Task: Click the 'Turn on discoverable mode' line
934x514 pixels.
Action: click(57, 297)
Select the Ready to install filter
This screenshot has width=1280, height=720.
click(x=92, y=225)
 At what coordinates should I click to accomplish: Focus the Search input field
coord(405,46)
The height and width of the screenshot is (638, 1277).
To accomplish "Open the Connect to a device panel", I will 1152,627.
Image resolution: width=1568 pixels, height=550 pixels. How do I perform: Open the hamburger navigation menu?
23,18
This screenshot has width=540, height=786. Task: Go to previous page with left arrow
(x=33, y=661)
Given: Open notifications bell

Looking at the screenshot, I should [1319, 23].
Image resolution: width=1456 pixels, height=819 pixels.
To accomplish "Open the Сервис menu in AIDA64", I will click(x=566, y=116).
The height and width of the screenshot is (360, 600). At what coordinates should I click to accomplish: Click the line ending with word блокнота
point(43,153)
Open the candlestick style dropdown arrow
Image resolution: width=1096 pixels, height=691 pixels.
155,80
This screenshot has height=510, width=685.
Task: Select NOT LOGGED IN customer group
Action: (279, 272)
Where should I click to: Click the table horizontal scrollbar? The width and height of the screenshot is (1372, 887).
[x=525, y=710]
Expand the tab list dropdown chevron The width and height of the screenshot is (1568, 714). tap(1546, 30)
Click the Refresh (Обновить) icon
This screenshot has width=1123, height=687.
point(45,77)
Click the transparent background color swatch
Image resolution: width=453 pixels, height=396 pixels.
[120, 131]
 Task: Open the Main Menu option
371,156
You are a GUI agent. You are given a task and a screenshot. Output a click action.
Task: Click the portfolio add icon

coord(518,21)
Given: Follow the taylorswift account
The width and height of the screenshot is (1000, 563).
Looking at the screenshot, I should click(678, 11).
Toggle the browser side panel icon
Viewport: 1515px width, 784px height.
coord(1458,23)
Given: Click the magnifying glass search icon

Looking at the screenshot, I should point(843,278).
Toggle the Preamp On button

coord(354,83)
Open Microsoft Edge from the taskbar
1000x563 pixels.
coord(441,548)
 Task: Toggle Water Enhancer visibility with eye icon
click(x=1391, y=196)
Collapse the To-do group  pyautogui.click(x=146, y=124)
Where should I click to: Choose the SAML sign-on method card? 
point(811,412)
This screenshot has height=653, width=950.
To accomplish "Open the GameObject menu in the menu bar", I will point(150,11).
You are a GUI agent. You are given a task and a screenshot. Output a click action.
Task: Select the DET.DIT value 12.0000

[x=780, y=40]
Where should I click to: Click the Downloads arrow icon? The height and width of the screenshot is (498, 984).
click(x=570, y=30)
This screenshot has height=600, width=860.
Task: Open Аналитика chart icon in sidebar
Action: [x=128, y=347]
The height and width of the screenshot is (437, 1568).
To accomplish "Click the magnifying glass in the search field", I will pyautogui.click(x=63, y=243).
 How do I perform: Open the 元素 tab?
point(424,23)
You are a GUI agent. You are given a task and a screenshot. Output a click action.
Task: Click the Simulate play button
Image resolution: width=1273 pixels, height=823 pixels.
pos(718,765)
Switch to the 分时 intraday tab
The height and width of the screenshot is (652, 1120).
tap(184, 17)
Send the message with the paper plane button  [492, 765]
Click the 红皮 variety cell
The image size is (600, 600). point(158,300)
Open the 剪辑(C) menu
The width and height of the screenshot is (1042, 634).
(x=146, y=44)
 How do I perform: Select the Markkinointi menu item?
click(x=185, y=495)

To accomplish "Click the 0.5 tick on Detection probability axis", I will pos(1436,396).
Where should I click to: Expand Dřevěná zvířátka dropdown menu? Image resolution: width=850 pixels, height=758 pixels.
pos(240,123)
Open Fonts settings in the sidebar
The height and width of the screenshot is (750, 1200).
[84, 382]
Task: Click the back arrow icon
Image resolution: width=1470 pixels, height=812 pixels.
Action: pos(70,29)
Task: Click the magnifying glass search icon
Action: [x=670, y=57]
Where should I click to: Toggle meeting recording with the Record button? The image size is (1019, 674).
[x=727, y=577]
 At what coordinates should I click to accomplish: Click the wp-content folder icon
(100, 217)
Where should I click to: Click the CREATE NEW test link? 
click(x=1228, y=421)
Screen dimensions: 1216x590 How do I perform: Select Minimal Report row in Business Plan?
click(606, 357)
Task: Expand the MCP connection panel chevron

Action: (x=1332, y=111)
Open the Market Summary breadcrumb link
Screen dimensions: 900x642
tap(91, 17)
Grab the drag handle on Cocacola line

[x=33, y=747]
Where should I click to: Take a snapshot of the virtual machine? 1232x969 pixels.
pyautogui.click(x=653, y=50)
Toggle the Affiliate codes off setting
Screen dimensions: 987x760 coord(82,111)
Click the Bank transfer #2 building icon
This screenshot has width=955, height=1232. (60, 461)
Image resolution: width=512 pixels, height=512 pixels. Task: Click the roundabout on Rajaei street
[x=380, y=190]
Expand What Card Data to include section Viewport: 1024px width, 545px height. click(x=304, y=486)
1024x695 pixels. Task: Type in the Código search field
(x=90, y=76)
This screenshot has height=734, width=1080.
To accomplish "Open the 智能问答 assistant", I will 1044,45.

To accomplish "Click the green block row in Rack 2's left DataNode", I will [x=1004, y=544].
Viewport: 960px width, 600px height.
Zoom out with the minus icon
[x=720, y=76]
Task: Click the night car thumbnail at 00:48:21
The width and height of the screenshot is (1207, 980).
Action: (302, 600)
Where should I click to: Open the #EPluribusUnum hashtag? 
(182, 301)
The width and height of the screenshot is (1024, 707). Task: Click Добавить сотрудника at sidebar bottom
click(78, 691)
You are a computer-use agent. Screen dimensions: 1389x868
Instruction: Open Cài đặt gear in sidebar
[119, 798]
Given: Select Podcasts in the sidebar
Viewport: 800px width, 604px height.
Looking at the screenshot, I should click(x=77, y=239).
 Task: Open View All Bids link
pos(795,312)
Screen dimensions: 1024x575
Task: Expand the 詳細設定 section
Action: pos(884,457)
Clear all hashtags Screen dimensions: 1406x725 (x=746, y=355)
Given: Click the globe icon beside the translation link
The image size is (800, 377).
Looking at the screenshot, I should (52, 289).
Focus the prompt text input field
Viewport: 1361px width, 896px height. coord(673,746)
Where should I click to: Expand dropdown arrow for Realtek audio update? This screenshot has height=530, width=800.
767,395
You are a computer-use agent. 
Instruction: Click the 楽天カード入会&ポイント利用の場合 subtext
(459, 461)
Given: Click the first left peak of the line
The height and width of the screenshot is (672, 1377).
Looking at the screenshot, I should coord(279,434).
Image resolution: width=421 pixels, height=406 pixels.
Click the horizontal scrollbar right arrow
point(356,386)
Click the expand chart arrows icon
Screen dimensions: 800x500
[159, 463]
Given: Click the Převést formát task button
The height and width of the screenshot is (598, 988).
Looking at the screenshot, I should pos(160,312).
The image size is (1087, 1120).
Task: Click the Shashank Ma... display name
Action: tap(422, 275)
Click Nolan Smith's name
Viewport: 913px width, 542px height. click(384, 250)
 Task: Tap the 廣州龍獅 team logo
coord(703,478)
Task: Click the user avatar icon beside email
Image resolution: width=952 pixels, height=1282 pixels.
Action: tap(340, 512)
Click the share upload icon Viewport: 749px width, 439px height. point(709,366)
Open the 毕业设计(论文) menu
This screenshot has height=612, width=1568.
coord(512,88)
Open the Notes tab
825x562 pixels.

_WHAT TO PRODUCE_:
Keep every word as given and return the full listing.

_REPLY_:
Task: Click the 'Turn on discoverable mode' line
934x514 pixels.
Action: click(57, 297)
Select the Ready to install filter
This screenshot has width=1280, height=720.
click(x=92, y=225)
 At what coordinates should I click to accomplish: Focus the Search input field
coord(405,46)
The height and width of the screenshot is (638, 1277).
To accomplish "Open the Connect to a device panel", I will 1152,627.
Image resolution: width=1568 pixels, height=550 pixels. How do I perform: Open the hamburger navigation menu?
23,18
This screenshot has width=540, height=786. Task: Go to previous page with left arrow
(x=33, y=661)
Given: Open notifications bell

Looking at the screenshot, I should [1319, 23].
Image resolution: width=1456 pixels, height=819 pixels.
To accomplish "Open the Сервис menu in AIDA64", I will click(x=566, y=116).
The height and width of the screenshot is (360, 600). At what coordinates should I click to accomplish: Click the line ending with word блокнота
point(43,153)
Open the candlestick style dropdown arrow
Image resolution: width=1096 pixels, height=691 pixels.
155,80
This screenshot has height=510, width=685.
Task: Select NOT LOGGED IN customer group
Action: (279, 272)
Where should I click to: Click the table horizontal scrollbar? The width and height of the screenshot is (1372, 887).
[x=525, y=710]
Expand the tab list dropdown chevron The width and height of the screenshot is (1568, 714). tap(1546, 30)
Click the Refresh (Обновить) icon
This screenshot has width=1123, height=687.
point(45,77)
Click the transparent background color swatch
Image resolution: width=453 pixels, height=396 pixels.
[120, 131]
 Task: Open the Main Menu option
371,156
You are a GUI agent. You are given a task and a screenshot. Output a click action.
Task: Click the portfolio add icon

coord(518,21)
Given: Follow the taylorswift account
The width and height of the screenshot is (1000, 563).
Looking at the screenshot, I should click(678, 11).
Toggle the browser side panel icon
Viewport: 1515px width, 784px height.
coord(1458,23)
Given: Click the magnifying glass search icon

Looking at the screenshot, I should point(843,278).
Toggle the Preamp On button

coord(354,83)
Open Microsoft Edge from the taskbar
1000x563 pixels.
coord(441,548)
 Task: Toggle Water Enhancer visibility with eye icon
click(x=1391, y=196)
Collapse the To-do group  pyautogui.click(x=146, y=124)
Where should I click to: Choose the SAML sign-on method card? 
point(811,412)
This screenshot has height=653, width=950.
To accomplish "Open the GameObject menu in the menu bar", I will point(150,11).
You are a GUI agent. You are given a task and a screenshot. Output a click action.
Task: Select the DET.DIT value 12.0000

[x=780, y=40]
Where should I click to: Click the Downloads arrow icon? The height and width of the screenshot is (498, 984).
click(x=570, y=30)
This screenshot has height=600, width=860.
Task: Open Аналитика chart icon in sidebar
Action: [x=128, y=347]
The height and width of the screenshot is (437, 1568).
To accomplish "Click the magnifying glass in the search field", I will pyautogui.click(x=63, y=243).
 How do I perform: Open the 元素 tab?
point(424,23)
You are a GUI agent. You are given a task and a screenshot. Output a click action.
Task: Click the Simulate play button
Image resolution: width=1273 pixels, height=823 pixels.
pos(718,765)
Switch to the 分时 intraday tab
The height and width of the screenshot is (652, 1120).
tap(184, 17)
Send the message with the paper plane button  [492, 765]
Click the 红皮 variety cell
The image size is (600, 600). point(158,300)
Open the 剪辑(C) menu
The width and height of the screenshot is (1042, 634).
(x=146, y=44)
 How do I perform: Select the Markkinointi menu item?
click(x=185, y=495)

To accomplish "Click the 0.5 tick on Detection probability axis", I will pos(1436,396).
Where should I click to: Expand Dřevěná zvířátka dropdown menu? Image resolution: width=850 pixels, height=758 pixels.
pos(240,123)
Open Fonts settings in the sidebar
The height and width of the screenshot is (750, 1200).
[84, 382]
Task: Click the back arrow icon
Image resolution: width=1470 pixels, height=812 pixels.
Action: pos(70,29)
Task: Click the magnifying glass search icon
Action: [x=670, y=57]
Where should I click to: Toggle meeting recording with the Record button? The image size is (1019, 674).
[x=727, y=577]
 At what coordinates should I click to accomplish: Click the wp-content folder icon
(100, 217)
Where should I click to: Click the CREATE NEW test link? 
click(x=1228, y=421)
Screen dimensions: 1216x590 How do I perform: Select Minimal Report row in Business Plan?
click(606, 357)
Task: Expand the MCP connection panel chevron

Action: (x=1332, y=111)
Open the Market Summary breadcrumb link
Screen dimensions: 900x642
tap(91, 17)
Grab the drag handle on Cocacola line

[x=33, y=747]
Where should I click to: Take a snapshot of the virtual machine? 1232x969 pixels.
pyautogui.click(x=653, y=50)
Toggle the Affiliate codes off setting
Screen dimensions: 987x760 coord(82,111)
Click the Bank transfer #2 building icon
This screenshot has width=955, height=1232. (60, 461)
Image resolution: width=512 pixels, height=512 pixels. Task: Click the roundabout on Rajaei street
[x=380, y=190]
Expand What Card Data to include section Viewport: 1024px width, 545px height. click(x=304, y=486)
1024x695 pixels. Task: Type in the Código search field
(x=90, y=76)
This screenshot has height=734, width=1080.
To accomplish "Open the 智能问答 assistant", I will 1044,45.

To accomplish "Click the green block row in Rack 2's left DataNode", I will [x=1004, y=544].
Viewport: 960px width, 600px height.
Zoom out with the minus icon
[x=720, y=76]
Task: Click the night car thumbnail at 00:48:21
The width and height of the screenshot is (1207, 980).
Action: (302, 600)
Where should I click to: Open the #EPluribusUnum hashtag? 
(182, 301)
The width and height of the screenshot is (1024, 707). Task: Click Добавить сотрудника at sidebar bottom
click(78, 691)
You are a computer-use agent. Screen dimensions: 1389x868
Instruction: Open Cài đặt gear in sidebar
[119, 798]
Given: Select Podcasts in the sidebar
Viewport: 800px width, 604px height.
Looking at the screenshot, I should click(x=77, y=239).
 Task: Open View All Bids link
pos(795,312)
Screen dimensions: 1024x575
Task: Expand the 詳細設定 section
Action: pos(884,457)
Clear all hashtags Screen dimensions: 1406x725 (x=746, y=355)
Given: Click the globe icon beside the translation link
The image size is (800, 377).
Looking at the screenshot, I should (52, 289).
Focus the prompt text input field
Viewport: 1361px width, 896px height. coord(673,746)
Where should I click to: Expand dropdown arrow for Realtek audio update? This screenshot has height=530, width=800.
767,395
You are a computer-use agent. 
Instruction: Click the 楽天カード入会&ポイント利用の場合 subtext
(459, 461)
Given: Click the first left peak of the line
The height and width of the screenshot is (672, 1377).
Looking at the screenshot, I should coord(279,434).
Image resolution: width=421 pixels, height=406 pixels.
Click the horizontal scrollbar right arrow
point(356,386)
Click the expand chart arrows icon
Screen dimensions: 800x500
[159, 463]
Given: Click the Převést formát task button
The height and width of the screenshot is (598, 988).
Looking at the screenshot, I should pos(160,312).
The image size is (1087, 1120).
Task: Click the Shashank Ma... display name
Action: tap(422, 275)
Click Nolan Smith's name
Viewport: 913px width, 542px height. click(384, 250)
 Task: Tap the 廣州龍獅 team logo
coord(703,478)
Task: Click the user avatar icon beside email
Image resolution: width=952 pixels, height=1282 pixels.
Action: tap(340, 512)
Click the share upload icon Viewport: 749px width, 439px height. point(709,366)
Open the 毕业设计(论文) menu
This screenshot has height=612, width=1568.
coord(512,88)
Open the Notes tab
825x562 pixels.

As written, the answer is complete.